Among the most coveted brands: Air Jordans, Air Force Ones, Nike SB Dunks, Adidas, Puma. But think retro, exclusive. Not shoes like Jay-Z's S. Carter or G-Unit Reeboks, found at any local mall.

''I'll wear a pair of $5 sneakers as long as I know that no one else has them,'' said Melvin Zantua, 24, of Doral.

From '80s rap songs such as Run DMC'sMy Adidas to the Buggin Out character in Spike Lee's movie Do the Right Thing -- who snapped when a man stepped on his brand new white Air Jordans -- America's shoe obsession is nothing new.

In 1985, the NBA banned the red and black Air Jordan I shoe, calling it ''too colorful,'' and fined Jordan for wearing them anyway.

''When Jordan hit, it was the big bang of sneaker culture,'' said Kevin Wildes, producer of It's the Shoes, an ESPN2 show that highlights celebrity sneaker collections.

Over the past five years, the sneaker culture has really blossomed. On the hit HBO show Entourage last season, movie star Vince pays $20,000 for a pair of custom-designed gold-leaf Air Force Ones painted by a graffiti artist for his homeboy.

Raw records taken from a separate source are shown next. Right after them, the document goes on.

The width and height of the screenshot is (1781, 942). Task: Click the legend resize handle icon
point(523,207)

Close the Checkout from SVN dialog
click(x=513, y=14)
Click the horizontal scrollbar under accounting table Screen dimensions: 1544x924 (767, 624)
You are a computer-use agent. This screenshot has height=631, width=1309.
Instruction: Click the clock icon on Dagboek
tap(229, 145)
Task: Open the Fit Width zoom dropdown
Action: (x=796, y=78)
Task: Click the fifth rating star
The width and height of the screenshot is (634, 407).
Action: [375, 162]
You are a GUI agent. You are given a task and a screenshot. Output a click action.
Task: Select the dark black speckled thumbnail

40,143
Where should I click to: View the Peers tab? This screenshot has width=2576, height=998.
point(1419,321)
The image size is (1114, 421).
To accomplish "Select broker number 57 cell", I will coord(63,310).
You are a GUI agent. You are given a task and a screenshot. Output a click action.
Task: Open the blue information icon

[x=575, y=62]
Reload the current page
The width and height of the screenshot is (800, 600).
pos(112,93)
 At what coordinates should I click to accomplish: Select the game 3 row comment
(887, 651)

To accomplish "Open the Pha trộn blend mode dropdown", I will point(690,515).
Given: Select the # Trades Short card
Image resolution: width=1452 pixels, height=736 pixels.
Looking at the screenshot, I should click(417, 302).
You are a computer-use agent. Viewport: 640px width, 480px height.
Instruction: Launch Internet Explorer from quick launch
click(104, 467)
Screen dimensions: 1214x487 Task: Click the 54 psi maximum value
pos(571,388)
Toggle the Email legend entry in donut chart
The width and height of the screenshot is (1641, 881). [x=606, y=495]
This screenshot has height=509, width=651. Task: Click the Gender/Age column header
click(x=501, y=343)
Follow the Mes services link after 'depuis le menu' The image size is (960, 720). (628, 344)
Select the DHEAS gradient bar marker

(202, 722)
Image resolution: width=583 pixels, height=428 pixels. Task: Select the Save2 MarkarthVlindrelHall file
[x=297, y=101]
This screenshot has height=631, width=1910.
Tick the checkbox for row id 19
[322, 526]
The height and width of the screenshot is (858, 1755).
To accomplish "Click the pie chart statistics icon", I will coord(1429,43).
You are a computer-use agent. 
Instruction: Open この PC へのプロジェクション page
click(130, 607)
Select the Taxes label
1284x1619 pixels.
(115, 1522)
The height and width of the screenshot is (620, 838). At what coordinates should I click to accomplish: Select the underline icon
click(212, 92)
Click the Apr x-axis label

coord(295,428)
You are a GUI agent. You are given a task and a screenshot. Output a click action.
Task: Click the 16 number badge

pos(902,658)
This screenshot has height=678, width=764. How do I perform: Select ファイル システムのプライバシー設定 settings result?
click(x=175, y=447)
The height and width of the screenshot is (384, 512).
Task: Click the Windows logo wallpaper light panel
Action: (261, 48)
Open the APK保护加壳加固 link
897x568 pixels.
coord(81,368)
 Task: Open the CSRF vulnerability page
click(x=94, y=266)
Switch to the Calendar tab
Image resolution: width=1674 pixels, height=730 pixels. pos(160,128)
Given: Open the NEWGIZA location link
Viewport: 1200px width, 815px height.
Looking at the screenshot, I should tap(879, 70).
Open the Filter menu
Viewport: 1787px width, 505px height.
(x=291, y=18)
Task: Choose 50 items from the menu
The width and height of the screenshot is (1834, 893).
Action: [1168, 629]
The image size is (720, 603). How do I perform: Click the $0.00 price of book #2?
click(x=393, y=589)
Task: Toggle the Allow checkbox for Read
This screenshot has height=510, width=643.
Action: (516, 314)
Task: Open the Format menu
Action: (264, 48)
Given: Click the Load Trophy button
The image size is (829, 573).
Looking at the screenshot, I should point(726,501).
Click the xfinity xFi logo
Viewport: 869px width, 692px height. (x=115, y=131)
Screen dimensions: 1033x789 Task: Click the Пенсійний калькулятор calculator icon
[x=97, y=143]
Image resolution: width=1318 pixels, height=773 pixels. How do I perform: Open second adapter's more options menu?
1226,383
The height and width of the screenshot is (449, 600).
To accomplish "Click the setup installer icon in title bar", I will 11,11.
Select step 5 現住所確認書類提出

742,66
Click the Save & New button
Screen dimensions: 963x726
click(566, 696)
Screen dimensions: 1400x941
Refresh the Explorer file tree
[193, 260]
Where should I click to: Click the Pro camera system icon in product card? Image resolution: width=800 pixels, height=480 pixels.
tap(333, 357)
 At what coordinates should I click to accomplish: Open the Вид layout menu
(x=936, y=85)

At Sneaker Pimps' bleached-white gallery, it wasn't the break dancers, the live band or the graffiti artists getting the eye.

In a group of four or five friends, Crystal Salomon, 16, checked out a Justin Timberlake look-alike strolling by in multicolored Air Force One exclusives.

''Look at those,'' the high school junior told her pack of girls. Her friends look down.

She explains.

''People don't look at you, they look at your shoes,'' Salomon said, wearing a pair of military Air Jordan Retro IVs. ``He was cute, but I noticed the shoes first.''

Salomon, who attends Turner Tech High, said she must wear a uniform to school, so her sneaker collection is one way to distinguish herself.

''It's all about the shoes because it can't be about the clothes there,'' said Salomon, who buys her ''kicks'' with baby-sitting money.

At the exhibit, camera phones snap photos of $8,000 gym shoes designed by a graffiti artist.

''We have people who come to the exhibit, asking to take a shoe home,'' said Ron Crawford, spokesman for Sneaker Pimps, who is a skateboarder and owns a sneaker store in Philadelphia. ``Would you go to the Museum of Modern Art and ask to take one of their pieces home?''

Emmanuel Senra, 23, said he lost count of his collection at 200.

His love for sneakers started in middle school, and when he couldn't afford them, he'd buy a pair to wear, then return them.

Nowadays, Senra said some in his collection are worth $1,000. Much of his salary running his family's Big and Tall store in Miami-Dade is spent on finding rare shoes.

''Now, I have all the shoes I couldn't have back then,'' said Senra, who lives in Kendall.

Jahi McKenzie, 18, of Miami, was rocking a pair of Air Force Ones he nicknamed his Laffy Taffys for the orange, lime, maroon patent leather design. They shine at night.

''They just look crazy,'' said McKenzie, grinning.